## What is required
Below are records; transcribe only the line with "[Next promo] (400, 100)" and those after it, through the last line, without any change.

## Extracted entries

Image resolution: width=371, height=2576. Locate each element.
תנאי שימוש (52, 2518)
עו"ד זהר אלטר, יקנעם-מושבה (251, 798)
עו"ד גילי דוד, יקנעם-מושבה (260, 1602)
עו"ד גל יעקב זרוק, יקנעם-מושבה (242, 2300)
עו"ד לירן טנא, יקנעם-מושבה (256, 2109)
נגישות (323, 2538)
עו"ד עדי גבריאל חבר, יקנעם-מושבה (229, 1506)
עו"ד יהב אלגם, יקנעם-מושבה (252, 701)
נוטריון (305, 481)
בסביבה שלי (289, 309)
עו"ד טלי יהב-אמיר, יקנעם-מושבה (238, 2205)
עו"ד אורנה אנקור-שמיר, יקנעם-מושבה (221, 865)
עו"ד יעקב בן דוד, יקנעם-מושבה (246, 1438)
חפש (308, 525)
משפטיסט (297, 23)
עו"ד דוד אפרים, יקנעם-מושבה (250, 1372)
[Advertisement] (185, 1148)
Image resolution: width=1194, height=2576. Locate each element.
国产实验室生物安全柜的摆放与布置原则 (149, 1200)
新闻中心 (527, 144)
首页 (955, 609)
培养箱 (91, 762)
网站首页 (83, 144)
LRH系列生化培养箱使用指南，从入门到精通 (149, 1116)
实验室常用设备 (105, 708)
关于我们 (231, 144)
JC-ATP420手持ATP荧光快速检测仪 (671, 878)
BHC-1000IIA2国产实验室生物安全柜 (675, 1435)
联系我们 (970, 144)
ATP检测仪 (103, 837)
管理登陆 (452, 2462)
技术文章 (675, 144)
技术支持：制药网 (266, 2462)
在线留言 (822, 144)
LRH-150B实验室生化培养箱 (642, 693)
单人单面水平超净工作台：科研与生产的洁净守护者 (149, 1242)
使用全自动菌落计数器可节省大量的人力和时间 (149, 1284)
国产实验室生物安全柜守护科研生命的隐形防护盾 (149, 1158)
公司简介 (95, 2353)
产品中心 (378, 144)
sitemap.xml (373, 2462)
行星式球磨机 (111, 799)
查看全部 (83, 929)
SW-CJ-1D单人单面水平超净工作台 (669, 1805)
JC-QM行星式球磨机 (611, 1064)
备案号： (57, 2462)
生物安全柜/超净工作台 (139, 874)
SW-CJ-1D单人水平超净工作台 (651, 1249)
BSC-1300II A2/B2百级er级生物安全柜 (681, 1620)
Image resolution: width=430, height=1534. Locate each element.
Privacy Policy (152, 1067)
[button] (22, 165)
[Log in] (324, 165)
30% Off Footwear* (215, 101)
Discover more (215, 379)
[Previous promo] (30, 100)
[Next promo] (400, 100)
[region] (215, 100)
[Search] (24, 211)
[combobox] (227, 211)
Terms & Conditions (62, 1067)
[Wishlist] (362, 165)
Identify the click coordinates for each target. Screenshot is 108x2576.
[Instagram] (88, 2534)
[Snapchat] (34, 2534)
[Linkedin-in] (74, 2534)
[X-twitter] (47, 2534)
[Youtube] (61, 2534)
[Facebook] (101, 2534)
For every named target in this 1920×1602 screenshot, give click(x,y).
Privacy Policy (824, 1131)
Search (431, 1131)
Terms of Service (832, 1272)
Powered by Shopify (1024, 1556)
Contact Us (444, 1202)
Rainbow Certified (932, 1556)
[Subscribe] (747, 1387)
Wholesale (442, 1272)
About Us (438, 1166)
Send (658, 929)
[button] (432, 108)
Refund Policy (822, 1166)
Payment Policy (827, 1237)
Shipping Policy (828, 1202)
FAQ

## Response to this task
[Next promo] (400, 100)
[region] (215, 100)
[Search] (24, 211)
[combobox] (227, 211)
Terms & Conditions (62, 1067)
[Wishlist] (362, 165)
Identify the click coordinates for each target. Screenshot is 108x2576.
[Instagram] (88, 2534)
[Snapchat] (34, 2534)
[Linkedin-in] (74, 2534)
[X-twitter] (47, 2534)
[Youtube] (61, 2534)
[Facebook] (101, 2534)
For every named target in this 1920×1602 screenshot, give click(x,y).
Privacy Policy (824, 1131)
Search (431, 1131)
Terms of Service (832, 1272)
Powered by Shopify (1024, 1556)
Contact Us (444, 1202)
Rainbow Certified (932, 1556)
[Subscribe] (747, 1387)
Wholesale (442, 1272)
About Us (438, 1166)
Send (658, 929)
[button] (432, 108)
Refund Policy (822, 1166)
Payment Policy (827, 1237)
Shipping Policy (828, 1202)
FAQ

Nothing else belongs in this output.